═════ Exercise materials ═════

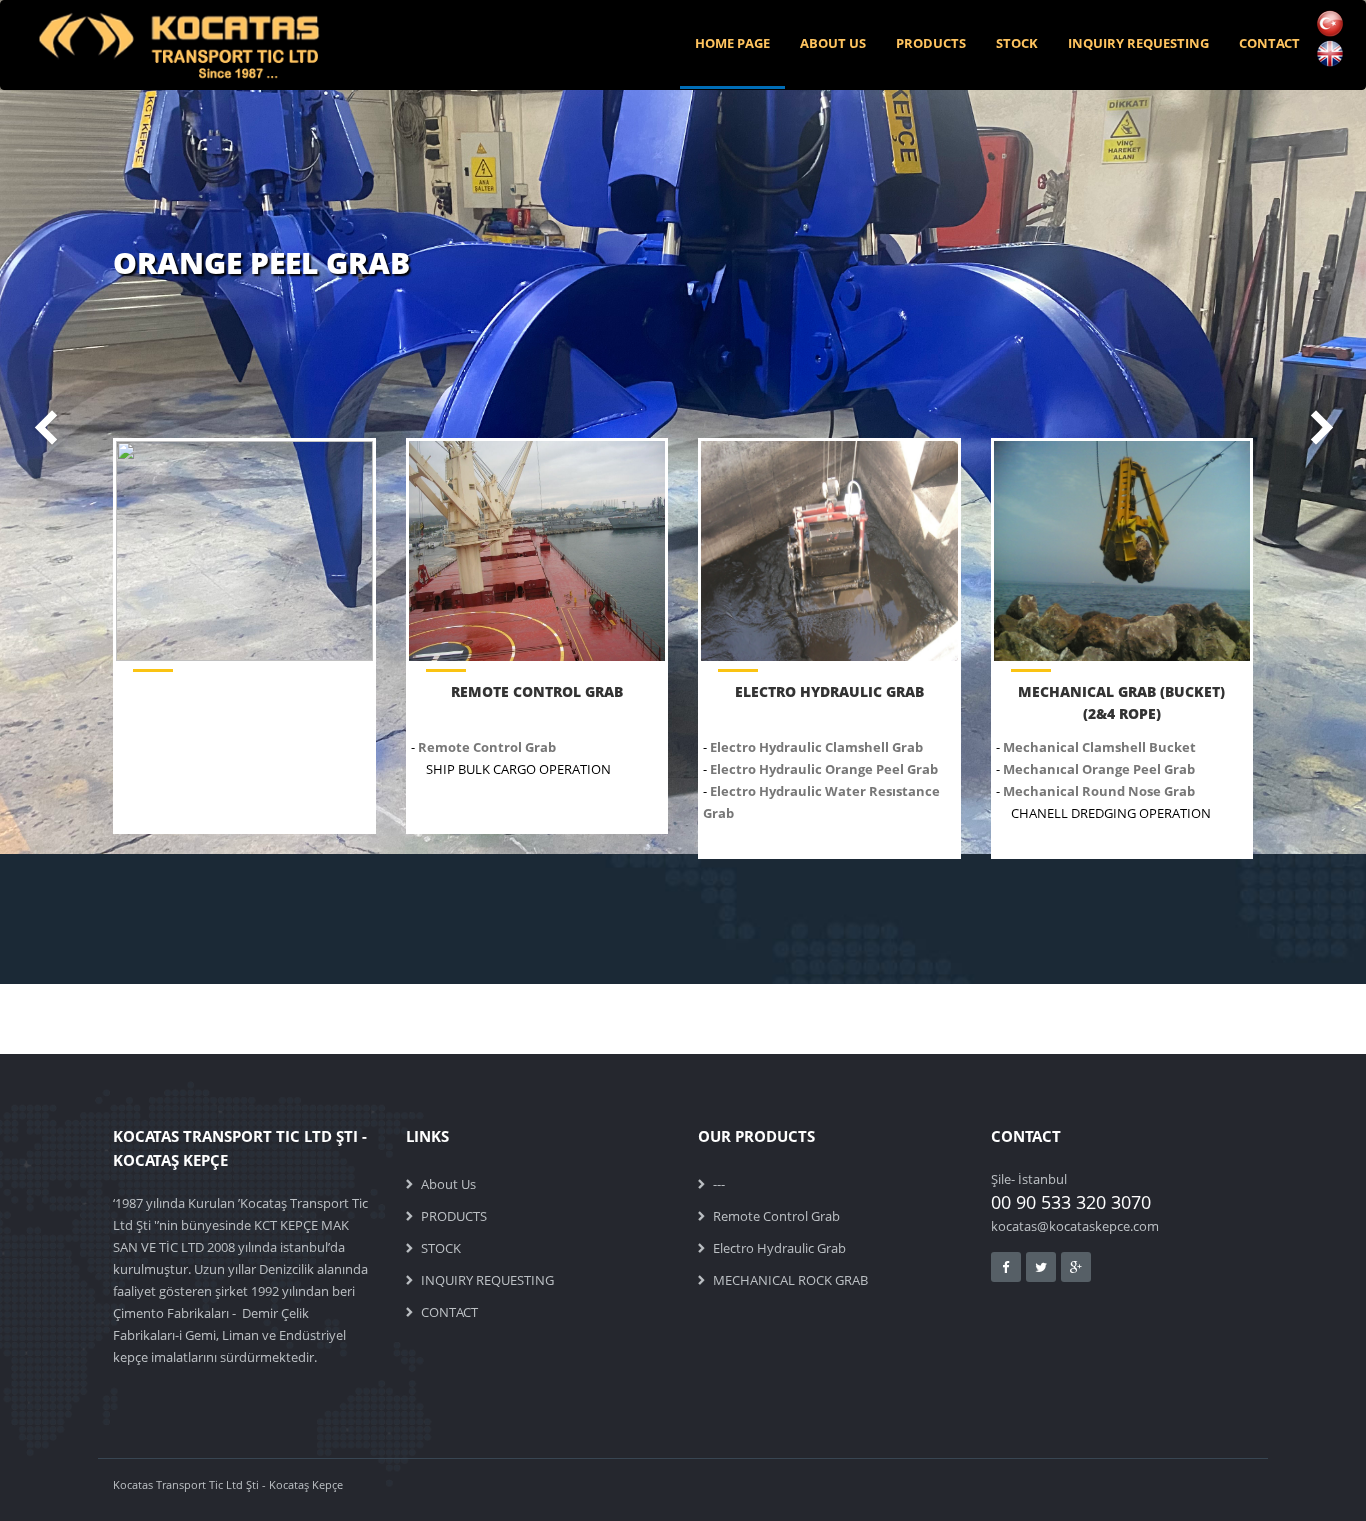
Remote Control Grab (776, 1216)
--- (719, 1184)
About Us (833, 43)
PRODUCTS (931, 43)
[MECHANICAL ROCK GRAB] (1122, 551)
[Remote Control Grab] (537, 551)
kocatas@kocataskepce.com (1075, 1226)
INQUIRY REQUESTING (1138, 43)
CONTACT (1269, 43)
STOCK (1017, 43)
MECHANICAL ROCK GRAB (790, 1280)
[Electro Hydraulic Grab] (829, 551)
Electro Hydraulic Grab (779, 1248)
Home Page (732, 43)
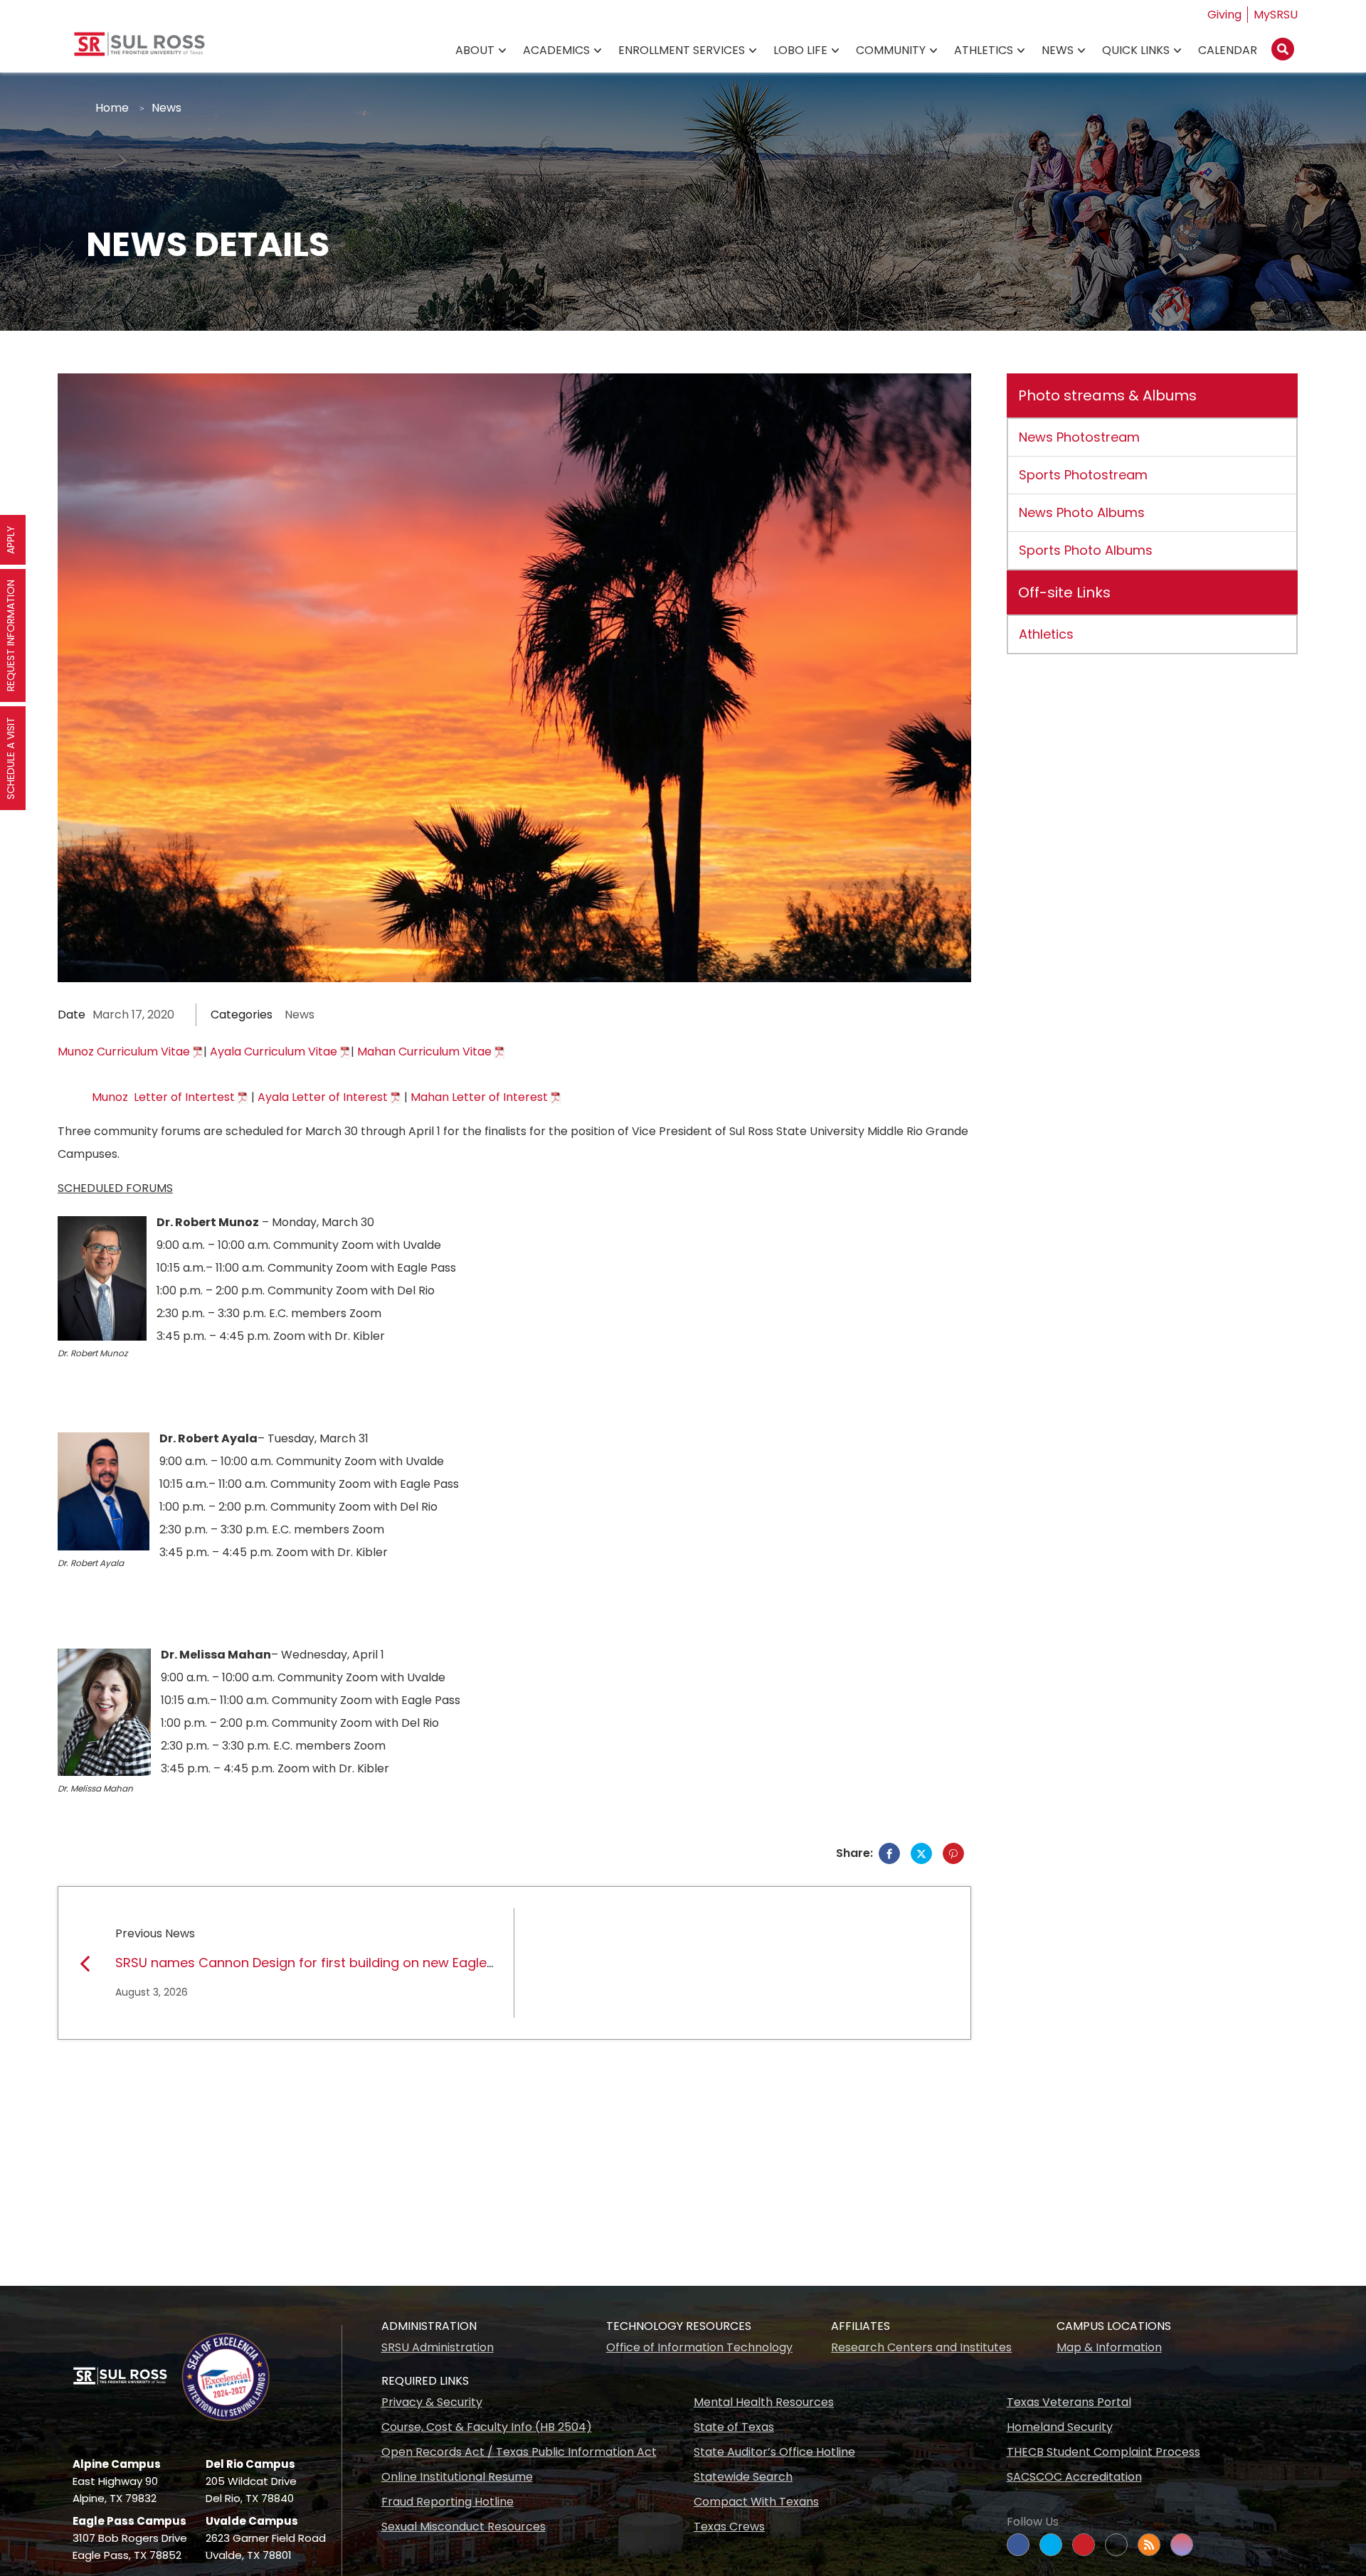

═════

Nothing but the lines with "Electro" should be returned, copied from the entries above.

**Final answer**
[Electro Hydraulic Grab] (829, 551)
Electro Hydraulic Grab (779, 1248)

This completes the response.